Crocs, yes Crocs, are cool again. Trust me, we were just as shocked. The clunky, plastic, hole-obsessed clown-like shoes are trending. When did this happen? And are they staying long? All relevant questions. We wondered the same thing and decided to investigate.
Crocs started in 2002 and had a great run in its initial years. They were used (and still are) for healthcare providers all over the world and by stay-at-home parents who needed a comfy shoe for errands. Eventually they were even seen on former President George W. Bush. However, it never took to the younger customer. In fact, a famous blog was even created by a high school student called ihatecrocs.com that was solely made to shit talk the brand and beg people not to wear the shoe.
Without the pull of the younger customer, in 2010 the brand was facing bankruptcy and on the verge of becoming irrelevant.
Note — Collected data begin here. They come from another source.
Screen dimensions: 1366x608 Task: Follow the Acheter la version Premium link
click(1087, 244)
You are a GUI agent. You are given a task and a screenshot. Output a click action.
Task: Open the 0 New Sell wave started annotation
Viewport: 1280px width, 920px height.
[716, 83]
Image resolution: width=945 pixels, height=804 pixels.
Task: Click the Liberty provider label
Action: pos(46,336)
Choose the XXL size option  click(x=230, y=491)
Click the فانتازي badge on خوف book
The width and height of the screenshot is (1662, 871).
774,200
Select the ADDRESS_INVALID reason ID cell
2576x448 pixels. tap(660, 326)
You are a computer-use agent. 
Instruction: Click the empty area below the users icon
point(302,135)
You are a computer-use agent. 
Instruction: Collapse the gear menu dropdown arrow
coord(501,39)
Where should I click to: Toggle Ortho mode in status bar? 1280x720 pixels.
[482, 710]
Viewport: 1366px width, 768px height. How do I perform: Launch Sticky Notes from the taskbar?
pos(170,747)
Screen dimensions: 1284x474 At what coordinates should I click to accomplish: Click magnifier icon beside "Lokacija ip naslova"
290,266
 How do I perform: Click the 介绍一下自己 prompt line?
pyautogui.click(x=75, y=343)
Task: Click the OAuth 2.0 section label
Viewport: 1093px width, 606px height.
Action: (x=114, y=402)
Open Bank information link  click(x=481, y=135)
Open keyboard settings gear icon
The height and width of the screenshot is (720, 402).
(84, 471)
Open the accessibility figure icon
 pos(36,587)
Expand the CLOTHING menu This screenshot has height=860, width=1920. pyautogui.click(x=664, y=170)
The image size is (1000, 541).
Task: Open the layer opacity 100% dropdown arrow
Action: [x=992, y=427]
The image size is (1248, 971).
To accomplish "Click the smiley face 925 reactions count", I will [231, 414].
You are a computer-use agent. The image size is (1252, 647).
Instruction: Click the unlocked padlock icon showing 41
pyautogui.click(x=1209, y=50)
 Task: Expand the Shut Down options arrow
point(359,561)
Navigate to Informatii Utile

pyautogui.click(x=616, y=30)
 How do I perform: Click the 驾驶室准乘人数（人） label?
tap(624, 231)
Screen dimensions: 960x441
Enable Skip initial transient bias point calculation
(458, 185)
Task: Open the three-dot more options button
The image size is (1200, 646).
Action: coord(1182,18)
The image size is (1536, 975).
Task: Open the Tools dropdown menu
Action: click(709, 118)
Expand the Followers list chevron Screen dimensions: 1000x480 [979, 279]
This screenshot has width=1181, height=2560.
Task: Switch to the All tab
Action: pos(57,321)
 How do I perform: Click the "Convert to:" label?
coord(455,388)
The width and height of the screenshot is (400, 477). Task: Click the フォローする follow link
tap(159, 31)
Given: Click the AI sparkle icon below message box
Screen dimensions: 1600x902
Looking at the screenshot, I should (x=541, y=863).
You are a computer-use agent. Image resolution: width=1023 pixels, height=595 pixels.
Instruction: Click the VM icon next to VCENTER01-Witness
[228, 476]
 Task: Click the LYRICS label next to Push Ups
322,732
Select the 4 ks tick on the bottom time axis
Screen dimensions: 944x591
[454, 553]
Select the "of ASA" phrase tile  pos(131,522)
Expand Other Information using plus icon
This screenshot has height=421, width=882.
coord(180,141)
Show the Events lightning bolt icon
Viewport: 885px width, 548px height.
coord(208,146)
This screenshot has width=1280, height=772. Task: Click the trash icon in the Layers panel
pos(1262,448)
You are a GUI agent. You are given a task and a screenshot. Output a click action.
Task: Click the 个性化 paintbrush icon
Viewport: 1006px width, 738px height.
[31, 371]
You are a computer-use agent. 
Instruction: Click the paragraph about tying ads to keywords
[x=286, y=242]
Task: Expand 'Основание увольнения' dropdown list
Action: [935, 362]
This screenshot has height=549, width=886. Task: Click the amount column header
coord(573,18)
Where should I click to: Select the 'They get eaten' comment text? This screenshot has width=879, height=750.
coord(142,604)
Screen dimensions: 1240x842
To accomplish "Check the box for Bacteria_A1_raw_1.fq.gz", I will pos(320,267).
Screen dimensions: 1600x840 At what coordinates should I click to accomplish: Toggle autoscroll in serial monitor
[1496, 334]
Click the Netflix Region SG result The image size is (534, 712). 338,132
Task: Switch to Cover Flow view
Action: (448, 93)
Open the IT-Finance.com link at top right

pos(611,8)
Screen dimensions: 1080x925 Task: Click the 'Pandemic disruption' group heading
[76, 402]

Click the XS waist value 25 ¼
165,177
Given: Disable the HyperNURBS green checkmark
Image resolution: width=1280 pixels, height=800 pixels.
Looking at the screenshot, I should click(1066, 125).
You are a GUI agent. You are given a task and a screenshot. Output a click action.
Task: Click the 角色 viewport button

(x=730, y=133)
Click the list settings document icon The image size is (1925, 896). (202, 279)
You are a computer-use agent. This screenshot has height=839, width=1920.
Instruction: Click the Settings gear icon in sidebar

That is until current CEO, Andrew Rees came to save the day. Rees credits all the success over the years to collaborations and personalization.
The collaborations started on the luxury runway at fashion weeks in London, Paris and New York. These partnerships with Balenciaga, Gucci and many more high fashion global brands launched the shoe brand into luxury and heightened visibility. The collaborations with Bad Bunny and Justin Bieber this year, encouraged younger consumers to purchase Crocs. After seeing the shoe on famous people’s feet, youngsters decided Crocs were cool.
Personally I refuse to believe Gen Z thinks Crocs are cool. As a Millennial, I think Gen Z are passionate about rebelling against the norm and decided Crocs were the perfect way to stand up against society’s previous view of Crocs being ugly and a bad invention. Also, teenagers are into transforming throwbacks with a modern take and can easily do this with Crocs.
Jocelyn Thornton, a Crocs employee stated, “Crocs hits the things that are important to consumers. The consumer is moving away from the conventional idea of beauty, and at the same time they’re definitely investing in products that are comfortable to the touch and comfortable to wear,” she said. “Right now, that generation of consumer does not feel beholden to a certain style standard that generations of the past have.”
I think it also helps that due to the pandemic with social distance and work from home at an all-time high, Crocs are getting high praise for their easygoing and comfortable footwear. But personalization definitely adds to the hype. Available in multiple colors and personalized with “jibbitz”, or charms, the customer is free to build out the Crocs of their dreams. “We wanted to move a little bit hipper, a little bit trendier and a little bit more fashion forward. Because a) they have spending power, b) they’re on social media, and c) through social media, they do influence a lot of other people,” Rees said in a interview.
If you’re still kicking yourself for not buying Zoom stock, Crocs stock could be just as lucrative. Even though the shoe is trendy now, it’s hard to tell if Crocs will be able to survive the stardom.
So what do you think? Could ugly be the latest trend?